Category Archives: Feeding

These foods are a choking hazard, do not give them to your children

It is reported that around 2,600 choking accidents in the UK each year involve children under four years of age. That’s over 7 children per day, everyday. It is likely that this statistic is considerably lower than factual incidents due to the amount of choking incidents that go unreported. Children choke on small toys and on food that is too big and too difficult dislodge. A study in the journal of the American Medical Association 30 years ago concluded a child every five to six days chokes to death on a food. This study has not been repeated but Smith, who conducted the study says says “I have no reason to think those numbers have changed because there haven’t been major changes in surveillance or protection.” Here is our guide on the food you should avoid giving your children and the things you can do to make them a little safer if you are going to give them.

Peanuts are often avoided anyway due to the risk of an allergic reaction, however, they also pose a choking risk; it is possible they may block the lower airway so should be completely avoided.

Chewing gum
According to the international chewing gum association, Chewing gum can be a choking hazard. The gum base, which is a component of the gum that makes it stretchy and tough, is more difficult to swallow than ordinary foods. Older children should always spit gum out to prevent choking and also prevent a build up of gum in the rectum (if large amounts have been swallowed).

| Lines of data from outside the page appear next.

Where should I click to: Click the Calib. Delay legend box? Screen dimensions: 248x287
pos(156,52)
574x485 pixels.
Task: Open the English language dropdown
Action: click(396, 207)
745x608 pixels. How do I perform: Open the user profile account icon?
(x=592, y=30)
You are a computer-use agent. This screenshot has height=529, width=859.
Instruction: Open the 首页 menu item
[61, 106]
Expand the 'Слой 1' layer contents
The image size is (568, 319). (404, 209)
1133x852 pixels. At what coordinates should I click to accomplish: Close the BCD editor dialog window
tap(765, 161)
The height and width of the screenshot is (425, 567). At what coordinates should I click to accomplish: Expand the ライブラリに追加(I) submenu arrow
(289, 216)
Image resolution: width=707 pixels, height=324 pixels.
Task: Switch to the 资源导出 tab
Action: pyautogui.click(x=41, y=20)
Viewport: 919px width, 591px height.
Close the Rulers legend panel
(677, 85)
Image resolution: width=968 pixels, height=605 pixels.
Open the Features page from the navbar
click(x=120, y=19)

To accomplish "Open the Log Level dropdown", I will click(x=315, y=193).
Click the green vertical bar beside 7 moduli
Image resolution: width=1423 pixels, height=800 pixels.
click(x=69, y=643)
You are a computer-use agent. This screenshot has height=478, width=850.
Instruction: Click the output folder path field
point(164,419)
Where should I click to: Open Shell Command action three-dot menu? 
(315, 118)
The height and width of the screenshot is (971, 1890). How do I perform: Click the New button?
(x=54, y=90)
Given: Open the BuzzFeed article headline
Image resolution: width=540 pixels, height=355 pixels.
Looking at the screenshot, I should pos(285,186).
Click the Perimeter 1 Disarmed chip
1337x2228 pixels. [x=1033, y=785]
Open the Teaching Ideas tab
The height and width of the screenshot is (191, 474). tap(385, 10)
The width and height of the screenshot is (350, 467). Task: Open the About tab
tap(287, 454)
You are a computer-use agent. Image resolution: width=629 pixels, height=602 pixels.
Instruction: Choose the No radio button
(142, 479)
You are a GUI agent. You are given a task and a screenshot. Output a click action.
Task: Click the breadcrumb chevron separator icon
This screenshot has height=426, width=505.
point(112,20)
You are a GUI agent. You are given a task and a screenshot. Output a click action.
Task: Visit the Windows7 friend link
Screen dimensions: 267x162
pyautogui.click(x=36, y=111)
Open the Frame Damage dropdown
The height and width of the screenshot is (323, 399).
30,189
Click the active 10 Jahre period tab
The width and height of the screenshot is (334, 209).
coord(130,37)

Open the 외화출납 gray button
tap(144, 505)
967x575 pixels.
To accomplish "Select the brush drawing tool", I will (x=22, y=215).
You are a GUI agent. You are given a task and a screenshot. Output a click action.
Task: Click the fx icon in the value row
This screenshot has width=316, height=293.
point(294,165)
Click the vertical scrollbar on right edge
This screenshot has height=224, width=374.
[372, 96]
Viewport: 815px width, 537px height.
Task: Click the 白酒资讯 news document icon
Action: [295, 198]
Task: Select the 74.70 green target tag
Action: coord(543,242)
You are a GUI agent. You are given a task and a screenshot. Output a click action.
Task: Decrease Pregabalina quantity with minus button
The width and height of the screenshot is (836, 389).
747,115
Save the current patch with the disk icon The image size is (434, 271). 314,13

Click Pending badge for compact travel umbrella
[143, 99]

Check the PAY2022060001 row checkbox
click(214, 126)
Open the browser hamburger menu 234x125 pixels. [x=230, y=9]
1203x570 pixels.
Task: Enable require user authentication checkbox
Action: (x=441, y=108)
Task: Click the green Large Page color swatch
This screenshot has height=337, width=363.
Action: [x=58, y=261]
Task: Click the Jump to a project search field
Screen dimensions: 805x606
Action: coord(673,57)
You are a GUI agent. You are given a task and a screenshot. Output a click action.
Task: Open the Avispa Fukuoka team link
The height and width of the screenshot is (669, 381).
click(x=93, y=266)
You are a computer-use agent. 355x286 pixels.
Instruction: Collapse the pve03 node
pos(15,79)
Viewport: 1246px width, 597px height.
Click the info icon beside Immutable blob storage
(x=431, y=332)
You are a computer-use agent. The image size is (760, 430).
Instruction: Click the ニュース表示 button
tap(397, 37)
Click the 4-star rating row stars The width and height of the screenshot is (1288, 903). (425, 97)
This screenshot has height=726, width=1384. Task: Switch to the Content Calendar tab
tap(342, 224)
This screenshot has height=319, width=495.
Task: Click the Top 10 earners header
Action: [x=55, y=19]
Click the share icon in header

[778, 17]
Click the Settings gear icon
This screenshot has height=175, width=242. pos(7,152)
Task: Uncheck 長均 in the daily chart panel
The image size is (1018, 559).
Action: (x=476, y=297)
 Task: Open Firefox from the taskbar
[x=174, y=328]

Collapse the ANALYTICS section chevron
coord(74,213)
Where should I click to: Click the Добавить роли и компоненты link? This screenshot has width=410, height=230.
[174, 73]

Popped, half popped or not popped at all, popcorn is a choking hazard and should be avoided. It doesn’t dissolve, is jagged in shape and is hard to dislodge if stuck, your child’s trachea (windpipe) is the size of a drinking straw – imagine trying to suck air through a straw with a piece of popcorn wedged on the end if it. Due to popcorn being so lightweight, there is also a risk that it can be ‘sucked’ down accidentally by your child, this could result in choking (as stated) or the popcorn sitting on one of your child’s lungs (this is likely to cause an infection if not medically removed).

For the same reasons as popcorn; chips are hard and light so difficult to dislodge and easily swallowed accidentally (before chewing).

Round slices of hotdogs or sausages
Whether cut into a round shape or eating whole, the shape forms a perfect ‘plug’ over the trachea and is very difficult to remove. If you are giving your child sausages and hotdogs you should always cut them length ways as well as chop long ways.

Carrot sticks or baby carrots
All vegetables should be steamed (preferably) or boiled, grated or chopped into thin matchstick shapes before giving to your child. This makes them softer, easier to chew, easier to cough up if swallowed accidentally and less likely to cause a choking incident.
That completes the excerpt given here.